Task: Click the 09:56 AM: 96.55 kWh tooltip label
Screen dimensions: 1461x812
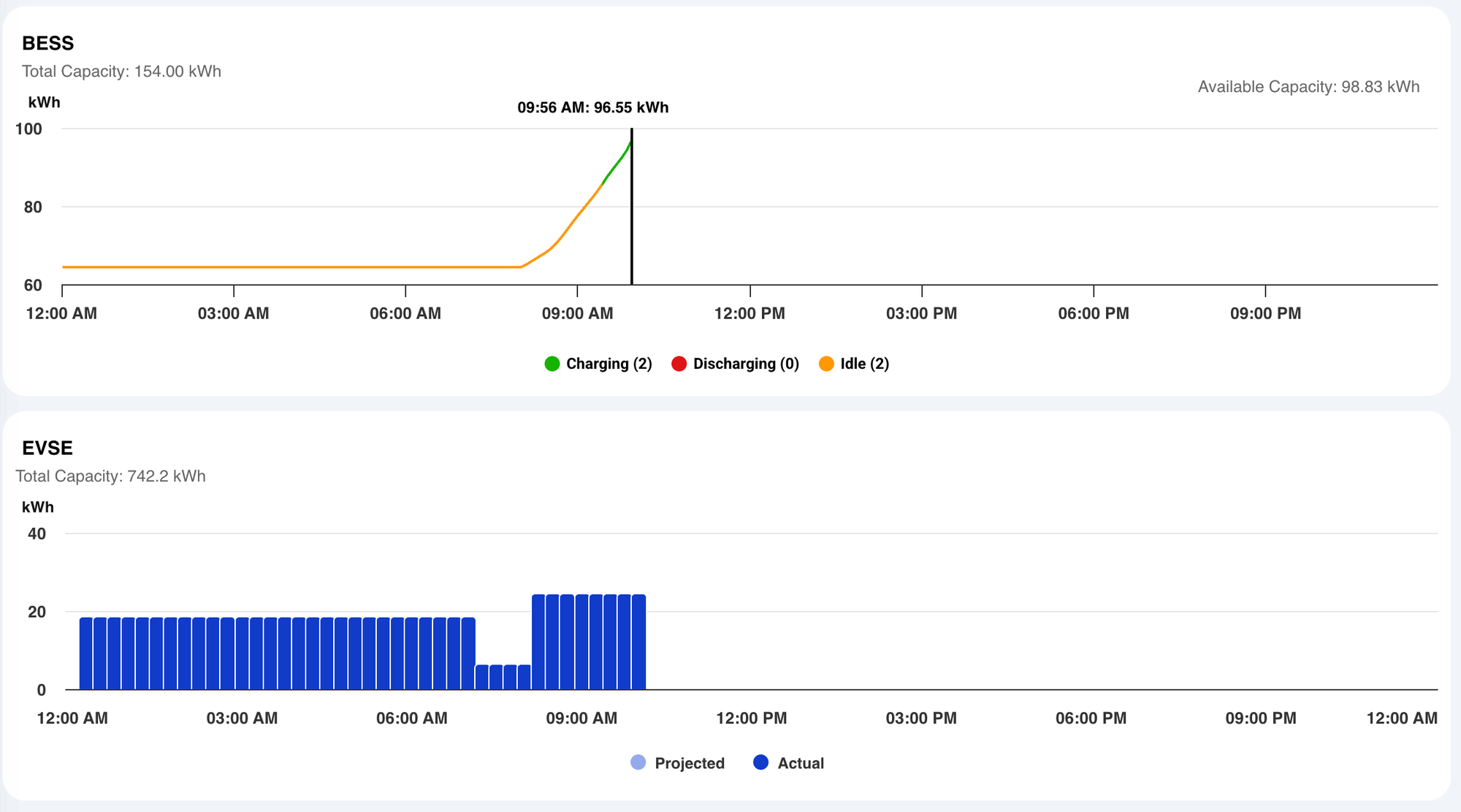Action: [592, 107]
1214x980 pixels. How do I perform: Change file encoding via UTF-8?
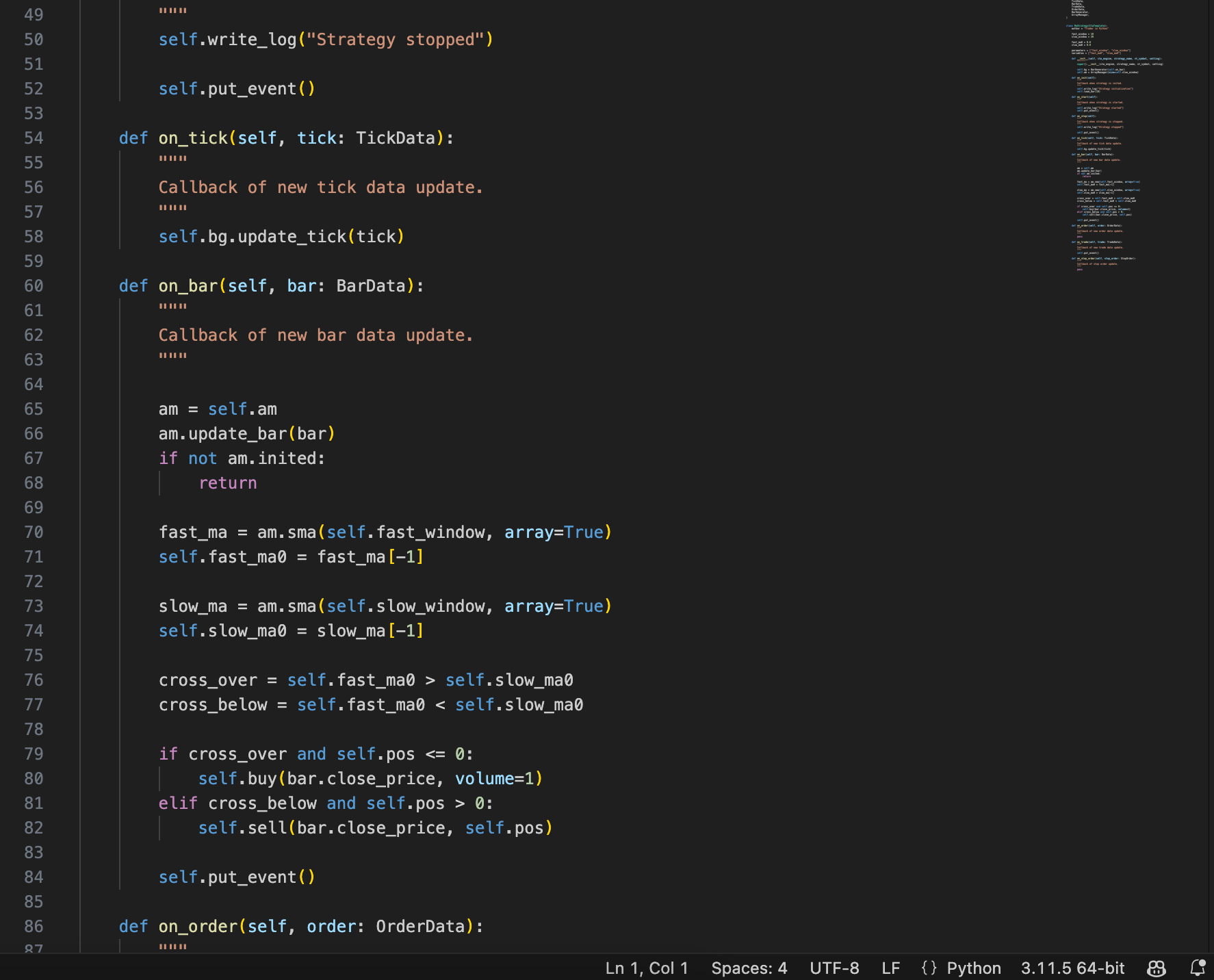[834, 968]
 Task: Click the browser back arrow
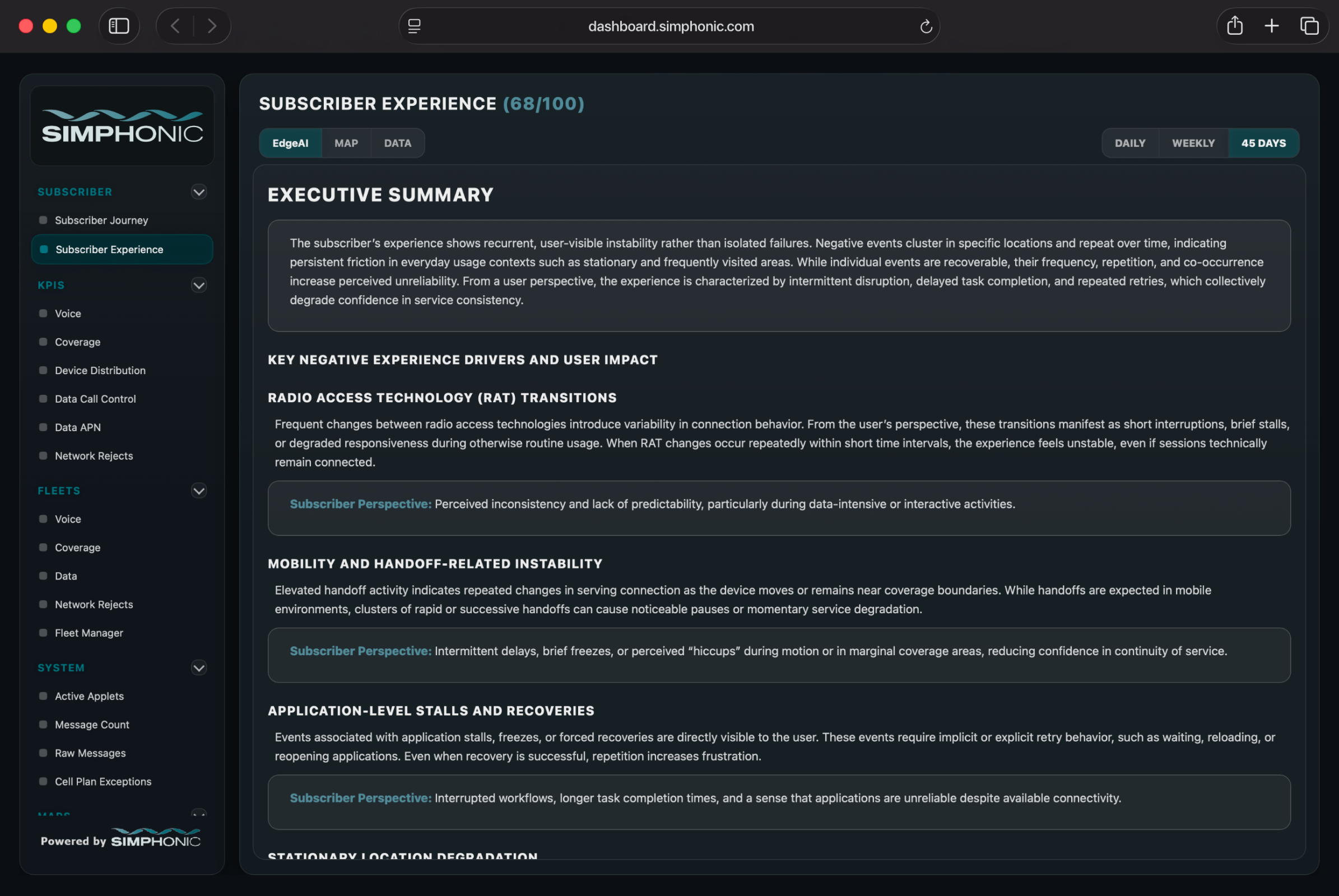point(175,26)
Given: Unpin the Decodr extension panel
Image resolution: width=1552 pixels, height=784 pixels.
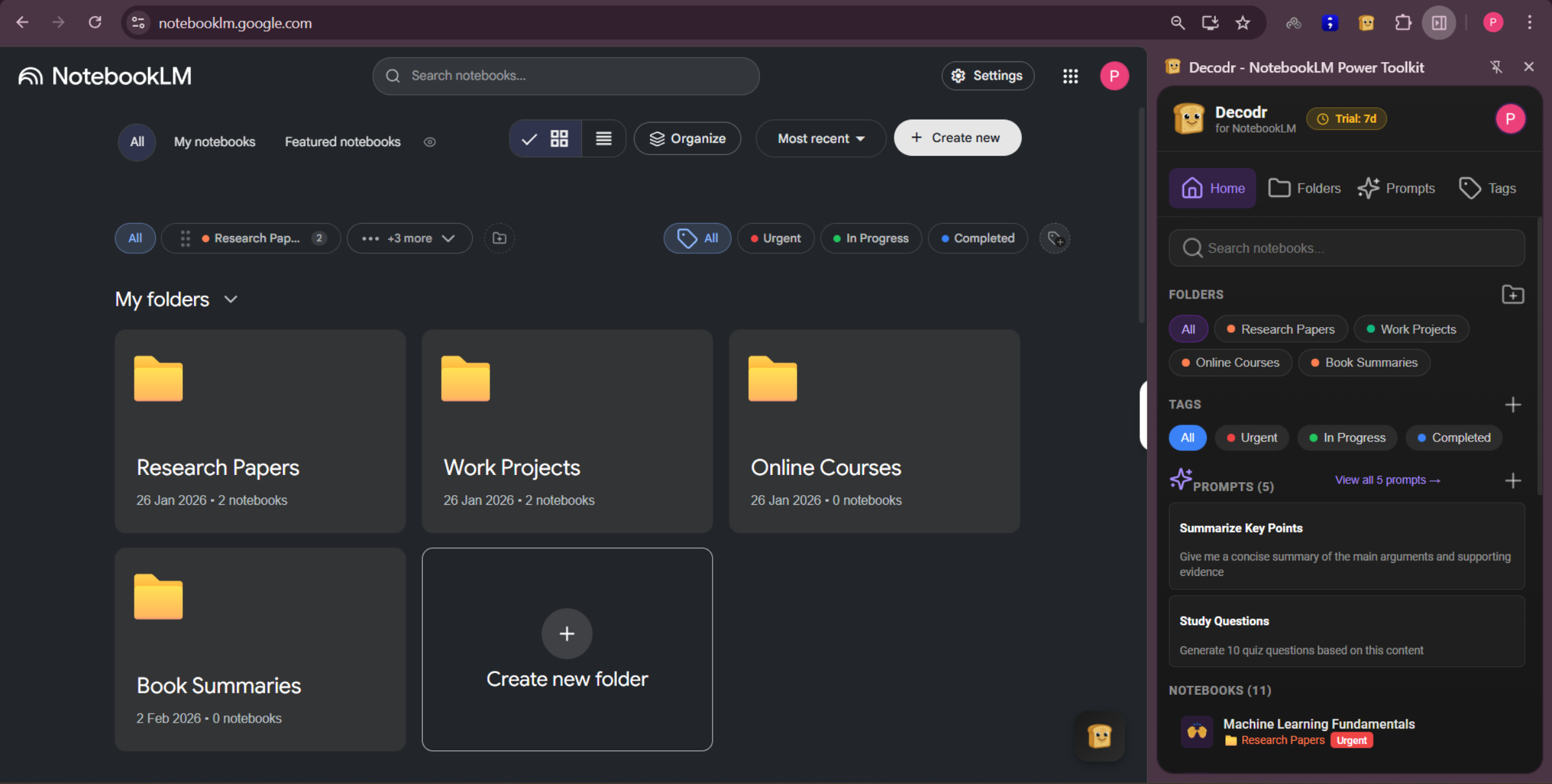Looking at the screenshot, I should tap(1496, 67).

= = = = =

■ Required action ■
Please output the entire listing above verbatim and omit its images.

■ Answer box ■
Task: Click the 09:56 AM: 96.55 kWh tooltip label
Screen dimensions: 1461x812
Action: [592, 107]
1214x980 pixels. How do I perform: Change file encoding via UTF-8?
[834, 968]
 Task: Click the browser back arrow
point(175,26)
Given: Unpin the Decodr extension panel
Image resolution: width=1552 pixels, height=784 pixels.
Looking at the screenshot, I should tap(1496, 67).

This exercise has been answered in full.